◆ **Given instruction**: Copy the data below word for word, preserving every line as it appears.

* START *

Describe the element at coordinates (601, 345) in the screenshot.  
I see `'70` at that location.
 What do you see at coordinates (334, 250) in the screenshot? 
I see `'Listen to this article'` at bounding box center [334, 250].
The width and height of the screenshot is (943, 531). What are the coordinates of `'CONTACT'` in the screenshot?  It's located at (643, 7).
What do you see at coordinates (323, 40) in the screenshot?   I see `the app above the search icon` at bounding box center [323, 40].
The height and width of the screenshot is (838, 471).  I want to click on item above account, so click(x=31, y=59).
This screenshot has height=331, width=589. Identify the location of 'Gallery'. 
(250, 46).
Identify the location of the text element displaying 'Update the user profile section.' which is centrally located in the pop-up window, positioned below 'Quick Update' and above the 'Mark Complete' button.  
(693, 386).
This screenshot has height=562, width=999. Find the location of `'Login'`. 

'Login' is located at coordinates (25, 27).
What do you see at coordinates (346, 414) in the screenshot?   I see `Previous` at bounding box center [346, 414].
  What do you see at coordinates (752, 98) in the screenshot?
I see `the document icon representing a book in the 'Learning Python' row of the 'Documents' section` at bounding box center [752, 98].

* END *

◆ **Task output**:
Describe the element at coordinates (601, 345) in the screenshot.  
I see `'70` at that location.
 What do you see at coordinates (334, 250) in the screenshot? 
I see `'Listen to this article'` at bounding box center [334, 250].
The width and height of the screenshot is (943, 531). What are the coordinates of `'CONTACT'` in the screenshot?  It's located at (643, 7).
What do you see at coordinates (323, 40) in the screenshot?   I see `the app above the search icon` at bounding box center [323, 40].
The height and width of the screenshot is (838, 471).  I want to click on item above account, so click(x=31, y=59).
This screenshot has height=331, width=589. Identify the location of 'Gallery'. 
(250, 46).
Identify the location of the text element displaying 'Update the user profile section.' which is centrally located in the pop-up window, positioned below 'Quick Update' and above the 'Mark Complete' button.  
(693, 386).
This screenshot has height=562, width=999. Find the location of `'Login'`. 

'Login' is located at coordinates (25, 27).
What do you see at coordinates (346, 414) in the screenshot?   I see `Previous` at bounding box center [346, 414].
  What do you see at coordinates (752, 98) in the screenshot?
I see `the document icon representing a book in the 'Learning Python' row of the 'Documents' section` at bounding box center [752, 98].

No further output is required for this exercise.